Data section -
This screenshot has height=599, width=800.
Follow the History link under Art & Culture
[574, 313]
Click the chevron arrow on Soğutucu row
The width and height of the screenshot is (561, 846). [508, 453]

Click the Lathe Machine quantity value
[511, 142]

Work to complete -
In full and without any edits, output the material above.

Exercise answer -
This screenshot has height=599, width=800.
Follow the History link under Art & Culture
[574, 313]
Click the chevron arrow on Soğutucu row
The width and height of the screenshot is (561, 846). [508, 453]

Click the Lathe Machine quantity value
[511, 142]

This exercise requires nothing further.